Para tanto e em suma alegou ter subscrito a livrança dada à execução, mas sem que então no verso da mesma constasse a frase “Dou o meu aval ao subscritor”.
Assim tendo assinado tal livrança desconhecendo em absoluto de que se tratava e que implicações acarretavam tal assinatura.
Por tanto e por não ter tido consciência da declaração emitida, não prestou a mesma aval à livrança, nenhum efeito tendo a declaração negocial nos termos do artigo 246º do CC.
Termos em que concluiu nos termos acima referidos.

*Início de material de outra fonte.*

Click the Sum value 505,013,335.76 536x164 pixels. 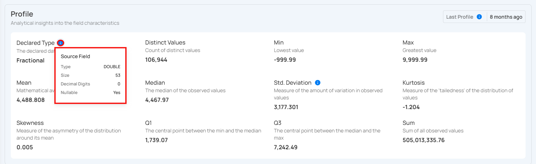(424, 140)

Notificada a exequente, contestou esta nos termos de fls. 11 e segs., em suma tendo alegado:
- ter sido celebrado em abril de 2012 um contato de empréstimo no montante de 15.000,00€, sob a forma de conta dinâmica, no qual figuram a embargante como garante/avalista e como mutuário e subscritor do título dado à execução o filho da executada;
- contrato este que se mostra devidamente assinado pela ora embargante e rubricado em cada uma das folhas que o compõem;
- Bem sabendo a embargante que para garantia das obrigações emergentes de tal contrato foi por si e pelo mutuário entregue a livrança em branco, devidamente assinada e avalizada;
- Inexistindo qualquer impedimento a que a fórmula completa do aval seja posteriormente preenchida por outrem que não o avalista na sequência do pacto de preenchimento celebrado e aceite entre as partes, nomeadamente pela embargante, e em respeito pelo mesmo como foi o caso;
- Constituindo o invocado pela embargante uma atuação com abuso de direito, demonstrado que está que a mesma prestou e quis prestar garantia de aval, tendo perfeito conhecimento das condições contratadas.
Termos em que concluiu a exequente pela improcedência da oposição à execução.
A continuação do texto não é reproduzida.